Anyway. And all this is why I know that (=prediction based on educated guessing, I'd be open to taking bets, but -hopefully- I won't be alive to see this happen) when today's and future Hindu generations - being so diluted - have finally killed Hindu religion (by subverting themselves out of it and subverting it), some centuries from now their pathetic ethnic descendants are going to get the brilliant idea of "let's reconstruct Hindu paganism" into their heads. Fortunately, nothing works for aliens, of course.
(A generation can be alienated. But long-term alienation in society produces aliens. I.e. no reversion to heathenism is possible.
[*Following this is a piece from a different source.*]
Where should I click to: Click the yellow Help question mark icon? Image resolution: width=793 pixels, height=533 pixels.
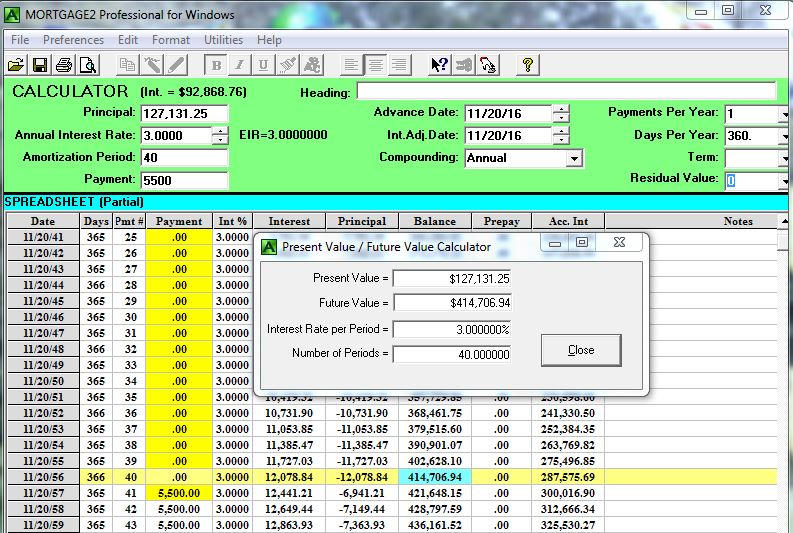point(528,65)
Heathenism ricochets off their brain.)
[* Must be like how in catholicism/christianism, they "backslide" until they hit menopause and then suddenly become "practising" catholics again and others become "born again" fundy types. But then christianism welcomes and promotes loserness: christianism was never particular about quality, after all, only quantity. Quite the opposite of heathenism, which values quality (of character) above all else.]
Disclaimer: If I sound mean and unforgiving in the above - <- hey, that can be like a one-line description of my person! (maybe I should put it on my CV? It's a talent, no? And one I seem to be forced to use repeatedly online...)
if I sound mean and unforgiving in the above, it's because, when it comes to human qualities, there's nothing one dislikes more than weakness of character (subvertibility/unreliability is included in that). I suspect it's something all humans instinctively dislike.
It's the first thing I sniff people for in the real world, to work out whose company I should studiously avoid.